Complete step-by-step answer:
Proof –
Given if, $\bar X$ is the mean of the (n) observations which is given as${x_1},{x_2},...............,{x_n}$
As we all know that the mean is the ratio of the sum of all the objects (i.e. sum of all the observations) to the number of objects (i.e. to the total number of observations).
Therefore, mean of n observations $\left( {\bar X} \right) = \dfrac{{{x_1} + {x_2} + {x_3} + .......... + {x_n}}}{n}$
Therefore, $n\bar X = {x_1} + {x_2} + {x_3} + .......... + {x_n}$.................... (1)
Now take the L.H.S of the given equation we have,
$ \Rightarrow \sum\limits_{i = 1}^n {\left( {{x_i} - \bar X} \right)} $
Now here, i = 1, 2, 3....................n
So expand the summation we have,
$ \Rightarrow \left( {{x_1} - \bar X} \right) + \left( {{x_2} - \bar X} \right) + \left( {{x_3} - \bar X} \right) + .............. + \left( {{x_n} - \bar X} \right)$
Now separate the terms we have,
\[ \Rightarrow \left( {{x_1} + {x_2} + {x_3} + ...... + {x_n} - \left( {\bar X + \bar X + \bar X + \bar X + ................ + \bar X} \right)} \right)\].................... (2)
Now as we see that the mean is added n times so,
\[\left( {\bar X + \bar X + \bar X + \bar X + ................ + \bar X} \right)\] = $n\bar X$
Now from equation (2) we have,
\[ \Rightarrow \left( {{x_1} + {x_2} + {x_3} + ...... + {x_n} - n\bar X} \right)\]
Now from equation (2) substitute the value of $n\bar X$ in the above equation we have,
\[ \Rightarrow {x_1} + {x_2} + {x_3} + ...... + {x_n} - \left( {{x_1} + {x_2} + {x_3} + ...... + {x_n}} \right)\]
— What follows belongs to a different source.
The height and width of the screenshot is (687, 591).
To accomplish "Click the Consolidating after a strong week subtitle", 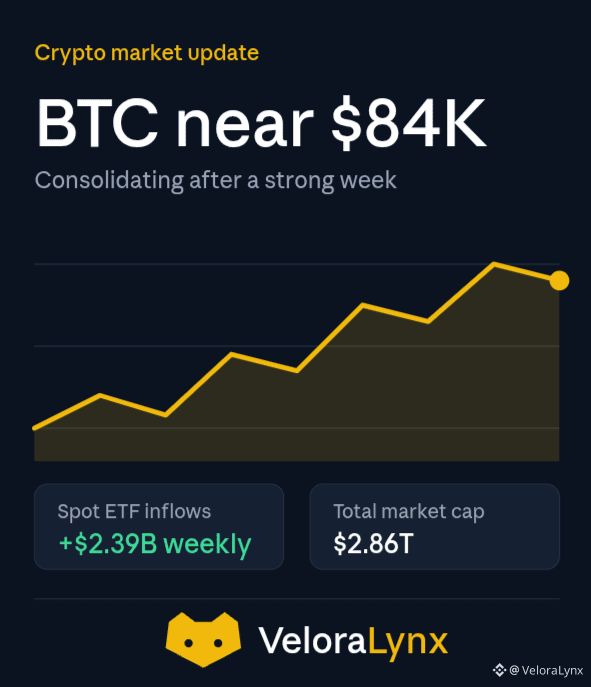I will click(x=216, y=181).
Now as we see that all the terms are cancel out so we have,
Therefore, $ \Rightarrow \sum\limits_{i = 1}^n {\left( {{x_i} - \bar X} \right)} $ = 0
= R.H.S
Hence the algebraic sum of the deviations from mean is zero.
Hence proved.

Note – Whenever we face such types of questions the key concept we have to remember is that the formula of the mean which is stated above and, if we add something (say x) n times then the resultant is n multiplied by the x (i.e. nx), so consider the L.H.S of the given expression and expand the summation as above and simplify we will get the required result.